=== EXERCISE REQUIREMENTS ===
Please extract, unchanged, the lines running from the one containing "What do you see at coordinates (104, 206)" through the last line, both included.

[Dataset entries]
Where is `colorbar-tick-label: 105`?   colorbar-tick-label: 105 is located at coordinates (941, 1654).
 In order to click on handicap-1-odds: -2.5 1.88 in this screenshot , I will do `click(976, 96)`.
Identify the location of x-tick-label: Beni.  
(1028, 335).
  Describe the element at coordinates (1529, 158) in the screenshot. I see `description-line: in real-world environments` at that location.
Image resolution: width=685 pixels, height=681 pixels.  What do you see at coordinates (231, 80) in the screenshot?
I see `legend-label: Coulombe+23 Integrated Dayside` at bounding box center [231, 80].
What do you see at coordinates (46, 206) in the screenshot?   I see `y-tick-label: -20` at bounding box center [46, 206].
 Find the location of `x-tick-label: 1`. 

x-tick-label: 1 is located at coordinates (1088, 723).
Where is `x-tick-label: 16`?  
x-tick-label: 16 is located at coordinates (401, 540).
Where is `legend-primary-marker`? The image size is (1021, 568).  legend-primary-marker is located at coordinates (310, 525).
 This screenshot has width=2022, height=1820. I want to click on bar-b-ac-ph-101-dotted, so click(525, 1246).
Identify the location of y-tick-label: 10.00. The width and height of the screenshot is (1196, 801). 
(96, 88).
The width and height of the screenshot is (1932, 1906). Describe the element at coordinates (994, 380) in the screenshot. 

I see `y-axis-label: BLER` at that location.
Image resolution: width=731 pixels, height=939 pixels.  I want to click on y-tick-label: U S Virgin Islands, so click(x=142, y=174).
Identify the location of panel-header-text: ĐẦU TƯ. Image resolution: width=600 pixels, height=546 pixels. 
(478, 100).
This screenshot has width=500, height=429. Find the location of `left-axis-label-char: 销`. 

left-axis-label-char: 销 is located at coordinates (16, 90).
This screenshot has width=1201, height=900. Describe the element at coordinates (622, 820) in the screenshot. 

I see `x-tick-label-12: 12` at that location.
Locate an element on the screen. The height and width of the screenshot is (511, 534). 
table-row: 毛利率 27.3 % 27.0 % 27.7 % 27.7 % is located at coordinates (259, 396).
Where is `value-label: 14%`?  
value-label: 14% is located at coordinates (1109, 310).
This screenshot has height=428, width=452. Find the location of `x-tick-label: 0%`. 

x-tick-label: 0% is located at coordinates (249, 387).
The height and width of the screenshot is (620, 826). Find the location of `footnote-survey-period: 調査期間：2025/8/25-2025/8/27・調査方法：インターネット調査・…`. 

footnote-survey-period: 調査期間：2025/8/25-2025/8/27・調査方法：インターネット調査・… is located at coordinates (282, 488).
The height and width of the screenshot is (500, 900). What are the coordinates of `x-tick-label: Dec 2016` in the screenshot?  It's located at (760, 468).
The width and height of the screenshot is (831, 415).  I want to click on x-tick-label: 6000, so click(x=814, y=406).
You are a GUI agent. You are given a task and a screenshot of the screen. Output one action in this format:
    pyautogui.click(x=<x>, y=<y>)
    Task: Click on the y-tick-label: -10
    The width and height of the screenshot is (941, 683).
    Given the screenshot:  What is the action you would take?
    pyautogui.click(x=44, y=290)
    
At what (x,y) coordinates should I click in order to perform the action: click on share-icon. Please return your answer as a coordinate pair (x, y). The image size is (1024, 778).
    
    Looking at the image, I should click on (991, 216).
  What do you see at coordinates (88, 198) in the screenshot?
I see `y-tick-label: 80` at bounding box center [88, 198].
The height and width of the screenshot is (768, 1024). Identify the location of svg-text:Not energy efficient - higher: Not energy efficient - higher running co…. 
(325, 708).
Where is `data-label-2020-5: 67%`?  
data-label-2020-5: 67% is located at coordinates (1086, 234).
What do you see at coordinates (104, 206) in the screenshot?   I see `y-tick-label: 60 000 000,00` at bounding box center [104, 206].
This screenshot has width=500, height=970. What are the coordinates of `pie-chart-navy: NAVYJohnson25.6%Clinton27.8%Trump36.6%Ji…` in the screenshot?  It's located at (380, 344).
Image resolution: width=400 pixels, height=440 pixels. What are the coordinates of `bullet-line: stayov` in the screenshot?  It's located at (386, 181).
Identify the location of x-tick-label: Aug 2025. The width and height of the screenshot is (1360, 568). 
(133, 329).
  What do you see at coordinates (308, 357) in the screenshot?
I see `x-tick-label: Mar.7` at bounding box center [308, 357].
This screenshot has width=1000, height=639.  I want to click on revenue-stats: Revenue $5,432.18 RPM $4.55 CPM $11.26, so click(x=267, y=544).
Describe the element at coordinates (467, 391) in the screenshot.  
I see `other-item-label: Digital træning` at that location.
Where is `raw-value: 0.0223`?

=== FINAL ANSWER ===
What do you see at coordinates (104, 206) in the screenshot?   I see `y-tick-label: 60 000 000,00` at bounding box center [104, 206].
This screenshot has width=500, height=970. What are the coordinates of `pie-chart-navy: NAVYJohnson25.6%Clinton27.8%Trump36.6%Ji…` in the screenshot?  It's located at (380, 344).
Image resolution: width=400 pixels, height=440 pixels. What are the coordinates of `bullet-line: stayov` in the screenshot?  It's located at (386, 181).
Identify the location of x-tick-label: Aug 2025. The width and height of the screenshot is (1360, 568). 
(133, 329).
  What do you see at coordinates (308, 357) in the screenshot?
I see `x-tick-label: Mar.7` at bounding box center [308, 357].
This screenshot has width=1000, height=639.  I want to click on revenue-stats: Revenue $5,432.18 RPM $4.55 CPM $11.26, so click(x=267, y=544).
Describe the element at coordinates (467, 391) in the screenshot.  
I see `other-item-label: Digital træning` at that location.
Where is `raw-value: 0.0223`?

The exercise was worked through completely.